Collected data ::
============================================================
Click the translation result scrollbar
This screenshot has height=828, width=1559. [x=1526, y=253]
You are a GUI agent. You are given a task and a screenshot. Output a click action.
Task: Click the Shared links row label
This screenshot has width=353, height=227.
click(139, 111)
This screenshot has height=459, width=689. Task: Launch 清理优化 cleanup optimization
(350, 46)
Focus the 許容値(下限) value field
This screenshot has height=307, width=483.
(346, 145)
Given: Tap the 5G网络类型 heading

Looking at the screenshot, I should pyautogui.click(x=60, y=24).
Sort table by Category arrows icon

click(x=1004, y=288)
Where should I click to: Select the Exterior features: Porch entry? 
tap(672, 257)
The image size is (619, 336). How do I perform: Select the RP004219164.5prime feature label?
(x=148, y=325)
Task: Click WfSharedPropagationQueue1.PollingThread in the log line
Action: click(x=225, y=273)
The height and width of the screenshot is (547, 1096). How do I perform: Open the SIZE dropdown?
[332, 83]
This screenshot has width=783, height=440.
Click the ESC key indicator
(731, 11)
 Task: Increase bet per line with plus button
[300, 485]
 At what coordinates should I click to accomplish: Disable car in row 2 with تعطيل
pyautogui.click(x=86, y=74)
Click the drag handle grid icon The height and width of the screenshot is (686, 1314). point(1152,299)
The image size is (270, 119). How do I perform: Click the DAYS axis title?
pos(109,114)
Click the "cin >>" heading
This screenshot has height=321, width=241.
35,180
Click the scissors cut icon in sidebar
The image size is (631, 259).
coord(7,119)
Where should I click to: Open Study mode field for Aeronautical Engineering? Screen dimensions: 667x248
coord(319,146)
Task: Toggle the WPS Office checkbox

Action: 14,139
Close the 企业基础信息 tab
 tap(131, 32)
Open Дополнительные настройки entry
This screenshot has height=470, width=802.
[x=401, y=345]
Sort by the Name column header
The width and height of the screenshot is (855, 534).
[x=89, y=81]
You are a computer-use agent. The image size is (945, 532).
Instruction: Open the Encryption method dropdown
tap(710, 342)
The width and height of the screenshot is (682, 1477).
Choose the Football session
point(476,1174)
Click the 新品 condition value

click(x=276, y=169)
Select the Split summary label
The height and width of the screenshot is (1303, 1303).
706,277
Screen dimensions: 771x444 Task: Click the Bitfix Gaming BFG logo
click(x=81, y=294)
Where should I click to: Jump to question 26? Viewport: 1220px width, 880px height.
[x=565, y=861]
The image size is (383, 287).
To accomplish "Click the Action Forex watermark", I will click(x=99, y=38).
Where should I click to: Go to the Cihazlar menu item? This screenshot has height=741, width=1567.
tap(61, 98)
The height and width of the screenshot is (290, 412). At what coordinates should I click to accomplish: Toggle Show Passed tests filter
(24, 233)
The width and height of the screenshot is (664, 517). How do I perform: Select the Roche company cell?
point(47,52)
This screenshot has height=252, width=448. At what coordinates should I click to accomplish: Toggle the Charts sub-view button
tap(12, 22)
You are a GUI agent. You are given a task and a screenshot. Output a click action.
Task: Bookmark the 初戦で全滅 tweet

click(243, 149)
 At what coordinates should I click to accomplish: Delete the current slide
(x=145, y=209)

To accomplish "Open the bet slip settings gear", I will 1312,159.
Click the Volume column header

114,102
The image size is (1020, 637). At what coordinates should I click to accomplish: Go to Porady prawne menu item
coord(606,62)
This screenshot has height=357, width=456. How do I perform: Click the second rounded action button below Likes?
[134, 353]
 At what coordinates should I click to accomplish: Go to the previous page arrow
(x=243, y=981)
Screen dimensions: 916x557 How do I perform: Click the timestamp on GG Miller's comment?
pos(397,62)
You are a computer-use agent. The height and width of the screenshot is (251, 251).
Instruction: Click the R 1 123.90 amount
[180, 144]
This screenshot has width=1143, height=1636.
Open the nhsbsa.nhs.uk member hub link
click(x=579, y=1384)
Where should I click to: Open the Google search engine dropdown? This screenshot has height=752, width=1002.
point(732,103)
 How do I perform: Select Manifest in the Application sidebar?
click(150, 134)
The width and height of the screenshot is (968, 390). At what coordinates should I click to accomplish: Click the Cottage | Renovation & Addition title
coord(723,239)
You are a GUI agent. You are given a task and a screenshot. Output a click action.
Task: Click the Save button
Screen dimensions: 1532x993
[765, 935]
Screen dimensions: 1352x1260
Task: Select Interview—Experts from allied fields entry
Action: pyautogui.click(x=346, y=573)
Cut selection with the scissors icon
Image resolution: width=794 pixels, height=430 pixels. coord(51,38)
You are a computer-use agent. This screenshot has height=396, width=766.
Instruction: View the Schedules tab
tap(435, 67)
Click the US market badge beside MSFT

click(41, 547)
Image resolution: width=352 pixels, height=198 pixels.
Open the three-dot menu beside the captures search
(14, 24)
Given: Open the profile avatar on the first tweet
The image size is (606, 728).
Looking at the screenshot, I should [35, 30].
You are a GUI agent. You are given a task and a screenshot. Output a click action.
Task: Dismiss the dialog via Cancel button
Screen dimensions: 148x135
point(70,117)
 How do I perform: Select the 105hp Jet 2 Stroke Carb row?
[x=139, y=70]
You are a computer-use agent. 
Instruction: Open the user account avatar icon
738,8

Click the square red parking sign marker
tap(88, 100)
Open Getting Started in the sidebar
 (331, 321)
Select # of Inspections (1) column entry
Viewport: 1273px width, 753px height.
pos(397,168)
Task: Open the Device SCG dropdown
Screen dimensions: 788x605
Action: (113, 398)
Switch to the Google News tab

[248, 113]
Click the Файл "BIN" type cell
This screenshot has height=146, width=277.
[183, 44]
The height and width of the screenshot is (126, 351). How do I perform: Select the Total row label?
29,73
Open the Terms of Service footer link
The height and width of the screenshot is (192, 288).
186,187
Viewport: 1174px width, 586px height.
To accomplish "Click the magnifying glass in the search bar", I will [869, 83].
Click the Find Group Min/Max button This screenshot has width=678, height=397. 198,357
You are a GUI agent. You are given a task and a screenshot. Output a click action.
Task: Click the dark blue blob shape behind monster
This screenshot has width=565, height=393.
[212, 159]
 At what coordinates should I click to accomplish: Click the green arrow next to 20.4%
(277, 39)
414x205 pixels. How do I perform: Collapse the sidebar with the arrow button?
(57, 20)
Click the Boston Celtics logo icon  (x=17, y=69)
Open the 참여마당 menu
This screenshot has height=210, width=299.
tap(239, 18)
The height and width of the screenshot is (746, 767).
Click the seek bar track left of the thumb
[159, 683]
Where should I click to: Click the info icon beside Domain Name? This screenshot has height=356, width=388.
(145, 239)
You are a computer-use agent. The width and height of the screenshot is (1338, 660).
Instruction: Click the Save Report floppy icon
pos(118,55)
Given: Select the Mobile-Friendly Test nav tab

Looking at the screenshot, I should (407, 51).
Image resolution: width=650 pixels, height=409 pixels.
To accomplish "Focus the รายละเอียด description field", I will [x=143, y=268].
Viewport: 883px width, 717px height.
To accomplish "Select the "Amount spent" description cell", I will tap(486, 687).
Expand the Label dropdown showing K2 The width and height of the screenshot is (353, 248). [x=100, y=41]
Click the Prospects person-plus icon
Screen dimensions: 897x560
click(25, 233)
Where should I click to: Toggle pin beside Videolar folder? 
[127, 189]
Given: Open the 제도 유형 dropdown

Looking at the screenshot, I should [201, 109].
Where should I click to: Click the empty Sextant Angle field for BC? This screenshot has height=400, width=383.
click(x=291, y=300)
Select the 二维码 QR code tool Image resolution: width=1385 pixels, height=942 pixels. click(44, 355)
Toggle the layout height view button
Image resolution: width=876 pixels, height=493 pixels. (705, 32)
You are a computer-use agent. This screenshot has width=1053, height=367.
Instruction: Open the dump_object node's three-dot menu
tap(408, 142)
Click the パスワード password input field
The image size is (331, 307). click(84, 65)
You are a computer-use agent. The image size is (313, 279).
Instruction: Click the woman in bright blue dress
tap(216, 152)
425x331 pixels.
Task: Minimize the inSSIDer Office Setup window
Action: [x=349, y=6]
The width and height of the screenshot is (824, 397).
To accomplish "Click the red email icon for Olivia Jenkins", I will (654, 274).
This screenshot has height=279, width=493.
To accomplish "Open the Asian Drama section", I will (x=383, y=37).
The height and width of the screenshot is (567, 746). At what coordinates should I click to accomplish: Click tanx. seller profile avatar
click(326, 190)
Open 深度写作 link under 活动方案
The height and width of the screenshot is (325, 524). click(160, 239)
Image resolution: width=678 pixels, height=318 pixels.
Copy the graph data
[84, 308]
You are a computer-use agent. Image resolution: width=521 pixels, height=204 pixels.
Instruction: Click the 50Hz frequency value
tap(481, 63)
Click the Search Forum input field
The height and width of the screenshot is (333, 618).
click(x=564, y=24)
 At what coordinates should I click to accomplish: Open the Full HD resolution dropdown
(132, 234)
============================================================
Problem :: Report each line above containing the string "description".

Exercise solution ::
To accomplish "Focus the รายละเอียด description field", I will [x=143, y=268].
To accomplish "Select the "Amount spent" description cell", I will tap(486, 687).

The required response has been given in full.